**Aim:** In the court opinion below, how much marijuana was found in Benoit's vehicle during the traffic stop?

COURT OF APPEAL OF THE STATE OF CALIFORNIA FIRST APPELLATE DISTRICT DIVISION THREE
Jun 29, 2012
A132205 (Cal. Ct. App. Jun. 29, 2012)

Opinion

A132205

06-29-2012

THE PEOPLE, Plaintiff and Respondent, v. EDWARD BENOIT, Defendant and Appellant.


NOT TO BE PUBLISHED IN OFFICIAL REPORTS

California Rules of Court, rule 8.1115(a), prohibits courts and parties from citing or relying on opinions not certified for publication or ordered published, except as specified by rule 8.1115(b). This opinion has not been certified for publication or ordered published for purposes of rule 8.1115.

(Sonoma County Super. Ct. No. SCR573969)

Defendant, Edward Benoit, appeals from an order granting probation following a no contest plea to possession of concentrated cannabis. (Health & Saf. Code, § 11357, subd. (a).) Benoit argues that a condition of his probation requiring him to stay away from places where alcohol is the primary item of sale is unconstitutionally vague because there is no explicit requirement that he can only be punished for knowingly violating this condition. Accordingly, we modify the order to require Benoit to stay away from locations where he knows alcohol is the primary item of sale and, as modified, affirm the judgment.

I. BACKGROUND

On December 12, 2009, a police officer stopped Benoit's vehicle in a routine traffic stop. The officer observed a strong odor of marijuana emitting from the vehicle and conducted a search. In the search, the officer discovered several packages of marijuana packed in bags of cayenne pepper and coffee grounds, which are commonly used to mask the odor of marijuana and to avoid detection by drug detection canines. A total of 1334.3 grams (2.93 pounds) of marijuana were discovered. Officers received a warrant to search Benoit's residence, in which they discovered 3.4 pounds of marijuana, 301 grams of hashish (concentrated cannabis), 0.5 grams of methamphetamine, 92.4 grams of psilocybin (mushrooms), 33 marijuana-laced food items, packaging material, pay and owe notes, a digital scale, and a cell phone.

Benoit entered a no contest plea on February 25, 2011 to one count of possession of concentrated cannabis. The trial court suspended imposition of sentence and placed him on probation for three years. The trial judge instructed Benoit that he "may not be in any place where alcohol is the primary item of sale, including bars, clubs and liquor stores." Benoit argues this condition is void for vagueness in contravention of his constitutional due process rights because it does not define whether Benoit must know he is in a place where alcohol is the primary item of sale. If the condition lacks a knowledge requirement, Benoit could violate his probation by being "unaware until he is well inside that a place is more of a nightclub than a restaurant, or more of a liquor store than a grocery store."

II. APPEALABILITY

Although Benoit did not object to the condition at trial, he may challenge the probation condition for being unconstitutionally vague or overbroad, because these claims regard " 'pure questions of law that can be resolved without regard to the sentencing record in the trial court.' " (In re Sheena K. (2007) 40 Cal.4th 875, 884 (Sheena K.).) In the interest of judicial economy, we expect that generally "the probationer should object to a perceived facial constitutional flaw at the time a probation condition initially is imposed in order to permit the trial court to consider, and if appropriate in the exercise of its informed judgment, to effect a correction." (Sheena K., supra, at p. 889.)

**Dataset:**
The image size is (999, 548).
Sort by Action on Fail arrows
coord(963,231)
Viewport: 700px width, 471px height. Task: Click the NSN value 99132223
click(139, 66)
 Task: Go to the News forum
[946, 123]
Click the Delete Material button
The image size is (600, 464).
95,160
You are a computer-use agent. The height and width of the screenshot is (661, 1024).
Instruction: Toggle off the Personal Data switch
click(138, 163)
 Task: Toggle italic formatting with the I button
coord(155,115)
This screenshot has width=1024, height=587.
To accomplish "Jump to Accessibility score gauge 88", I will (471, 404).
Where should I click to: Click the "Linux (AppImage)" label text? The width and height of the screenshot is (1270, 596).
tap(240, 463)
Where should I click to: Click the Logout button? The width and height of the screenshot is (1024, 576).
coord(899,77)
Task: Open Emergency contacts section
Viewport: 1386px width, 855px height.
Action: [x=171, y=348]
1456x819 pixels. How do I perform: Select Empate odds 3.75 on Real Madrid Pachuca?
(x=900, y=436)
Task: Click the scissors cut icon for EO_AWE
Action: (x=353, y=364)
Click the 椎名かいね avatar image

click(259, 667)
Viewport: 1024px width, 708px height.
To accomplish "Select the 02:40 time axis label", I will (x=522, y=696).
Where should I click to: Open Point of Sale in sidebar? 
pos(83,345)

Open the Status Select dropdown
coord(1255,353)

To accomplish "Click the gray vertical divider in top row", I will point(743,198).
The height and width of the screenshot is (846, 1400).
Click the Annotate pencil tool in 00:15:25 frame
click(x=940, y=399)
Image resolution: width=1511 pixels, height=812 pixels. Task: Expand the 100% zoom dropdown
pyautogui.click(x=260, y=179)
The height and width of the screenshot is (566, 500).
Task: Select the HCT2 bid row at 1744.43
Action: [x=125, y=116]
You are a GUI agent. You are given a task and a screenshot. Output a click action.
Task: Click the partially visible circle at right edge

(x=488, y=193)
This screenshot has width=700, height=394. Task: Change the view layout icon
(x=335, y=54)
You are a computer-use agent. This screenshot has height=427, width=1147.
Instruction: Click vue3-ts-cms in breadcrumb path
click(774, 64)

**Finished answer:** 1334.3 grams (2.93 pounds).